Según avanzaba la noche, el festejo medraba con soltura. Como sacados del cuerno de la abundancia delicadas comidas seguían apareciendo ante nosotros, siempre traídas por esos «niños sagrados» de tentadora belleza. En nuestras manos, los cuencos de chicha parecían no tener fondo y, liberados de vergüenzas por la borrachera, algunos marinos empezaban a juguetear con las mozas atrás dichas. Contrario a lo esperado por los pocos que nos mantuvimos fieles al mandamiento de «No fornicarás», los indios no objetaron los malos vicios de los soldados y sus adoradas muchachas. Como si no fuera ya poco, el resto de la tribu unióse al libertinaje, creándose tal bacanal que hasta el más devoto marinero terminó en las redes de la lujuria.
Solo quedámonos aislados de aquel jolgorio don Joaquín y mi persona, aún bajo orden de no separarme de mi señor. Por su lado, mi capitán encontrábase bastante decaído ante los sucesos. Únicamente parecía hallar cierta satisfacción en la bebida, pues los mancebos de los cuales habíase rodeado lo abandonaron para unirse a la orgía y en esos momentos dedicábanse a poseer, como animales, a sus hermanas o a cualquier otra hembra del poblado.
Por mi parte, soy creyente temeroso de Dios y cuesto me impidió caer en tales escenas profanas, al tiempo que sentía crecer mi admiración por la firmeza del capitán.
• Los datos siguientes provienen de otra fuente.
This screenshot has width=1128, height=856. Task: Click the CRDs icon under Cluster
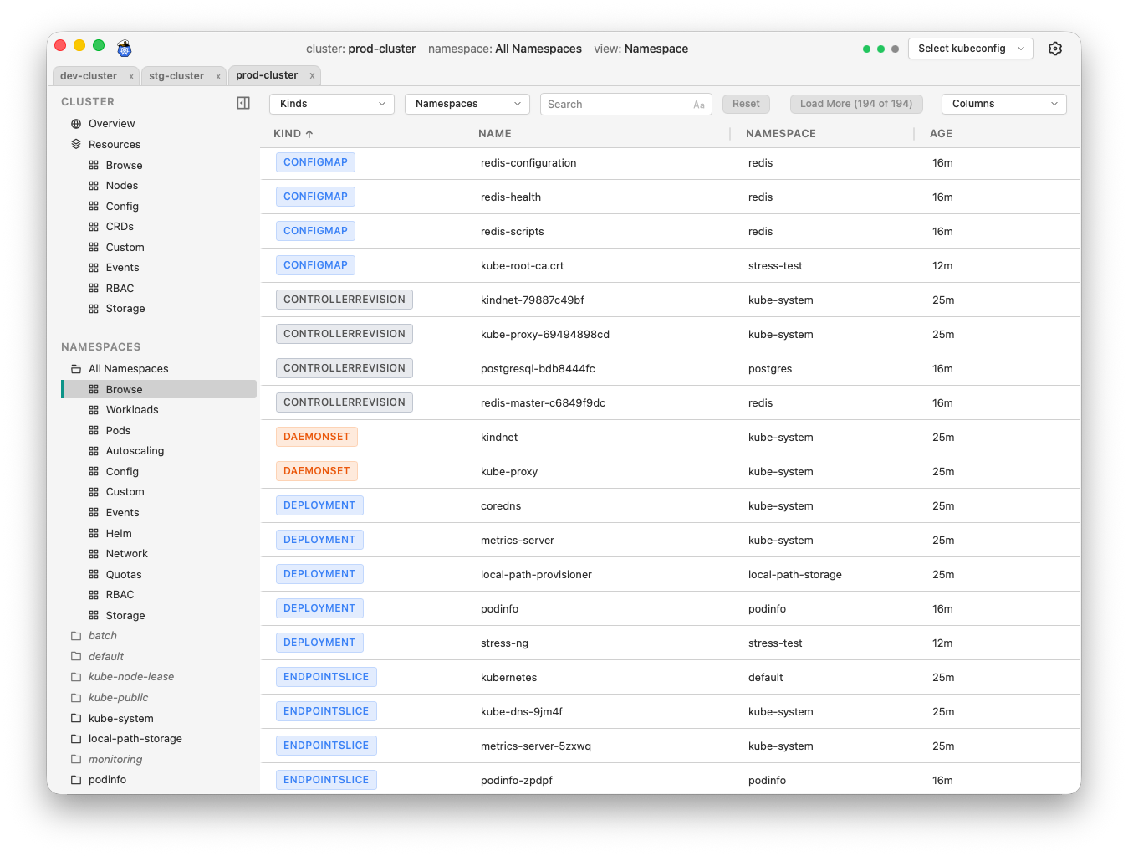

Tras esto, comencé a sentir una pena divina por mis compañeros y mientras rezaba por sus almas, mantuve mi mente libre de impulsos herejes. Gracias a esto descubrí entonces lo que en realidad sucedía. Observando los actos inmorales de mis compañeros, noteles poseídos por vigores e ímpetus inhumanos. Yo los conocía, sabíales fieles seguidores de las doctrinas de nuestra madre Iglesia y a pesar de lo visto, no les creía capaces de sucumbir con tal facilidad en semejantes indecencias. Empecé luego a sospechar que los nativos habían usado brujerías u otras artes del demonio para provocarles la perversión.
Acabándoseme de conceder dicha revelación divina, al momento comencé a sentir malestares y mi cuerpo quiso devolver alimentos que ya suponía envenados con mejunjes infernales. Sin tan siquiera solicitar el permiso de mi señor, corrí hacia el río y, al llegar a la orilla, vomité como si grumete en primera travesía fuera. Cuando finalmente logré reponerme de mis náuseas, los vi.
No sé qué los atrajo, si la música de los nativos o si los muchos sonidos de la orgía que extendíanse por el lugar, pero allí estaban, chapoteando alegremente en las aguas nocturnas. Al principio creí que tratábase de un gran número de sirenas. Luego, cuando acercáronse más a la orilla, pude definir sus formas bajo la luz de luna.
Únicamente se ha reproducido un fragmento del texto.